Сейчас все окрест — хлеба и травы, долины и овраги — словно бы еще хранит таинство только что ушедшей ночи; все готово проснуться, но еще окончательно не проснулось и нежится, потягивается, доглядывает последние сны. Все кругом — хлеба и травы, жаворонки и перепелки, эта дорога и вон та поблескивающая в отдалении река, все ждет солнца, все словно бы затаилось в этом ожидании.

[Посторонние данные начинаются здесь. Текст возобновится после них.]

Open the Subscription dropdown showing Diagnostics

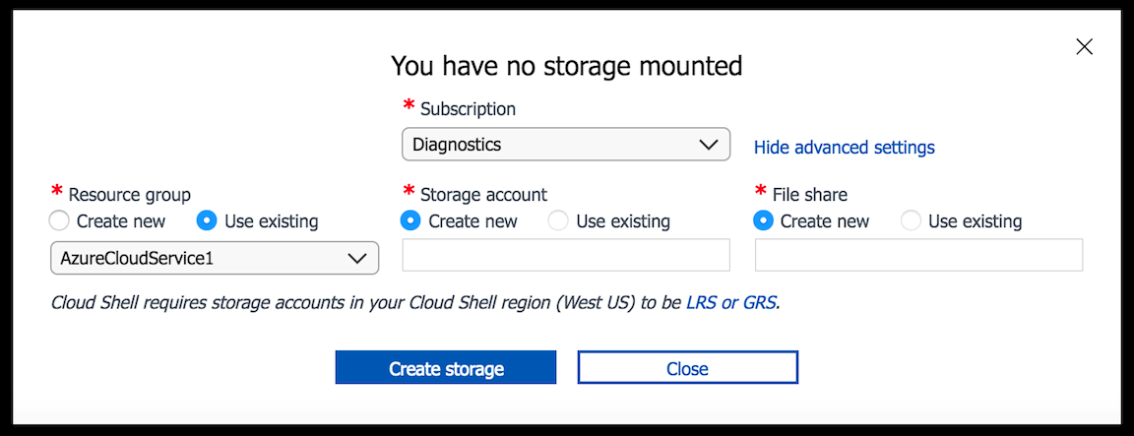565,145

А вот и оно, только что выкованное в небесной кузнице, яркое и лучистое, показалось из-за ржаного взгорья и начало расти, прибавляться прямо на глазах. Выкатилось все целиком, уселось на пригорок, немного помедлило, словно бы оглядывая заблестевшие под его лучами поля, а уж потом только сдвинулось, оторвалось от земли и пошло небесной дорогой.

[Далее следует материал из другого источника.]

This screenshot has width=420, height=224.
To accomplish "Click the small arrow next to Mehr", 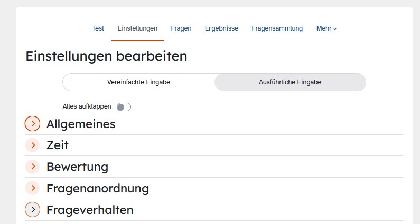I will [335, 29].
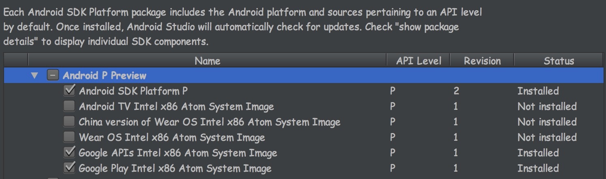Click Installed status of Android SDK Platform P
Screen dimensions: 606x179
pyautogui.click(x=538, y=91)
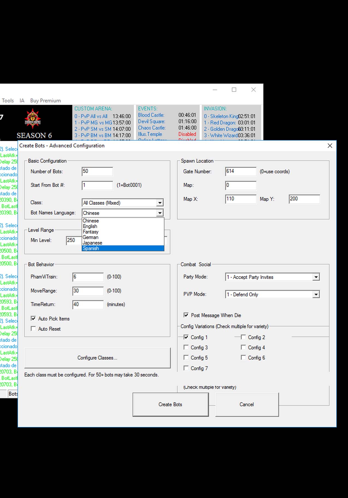Open the Buy Premium menu
Image resolution: width=348 pixels, height=498 pixels.
45,100
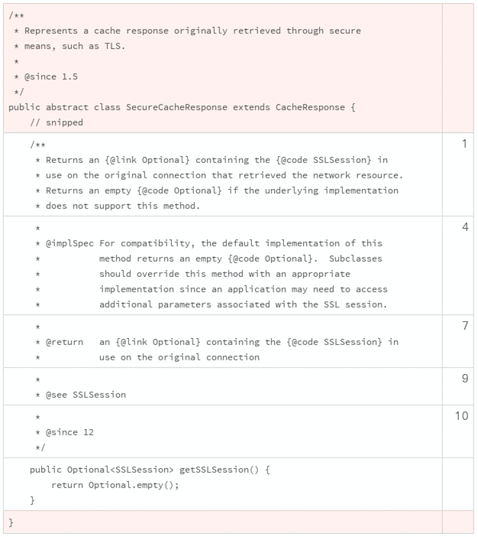The height and width of the screenshot is (537, 478).
Task: Click annotation number 7 in right column
Action: coord(463,326)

Иванеева охватило детское желание добежать до того пригорка — ведь это так недалеко и так просто! Он даже и шагу прибавил. Но тут же, грустно усмехнувшись, одернул себя: в детстве действительно все кажется очень простым. Особенно в раннем детстве, когда вот этим видимым для глаза горизонтом и ограничивается для тебя весь мир, вся Вселенная. Вон там небо сходится с землей и, значит, земля кончается. И если солнце показалось из-за того пригорка — добеги поскорее до него, встань на гребне, и можешь достать солнышко рукой. Ну разве что на цыпочках придется подтянуться…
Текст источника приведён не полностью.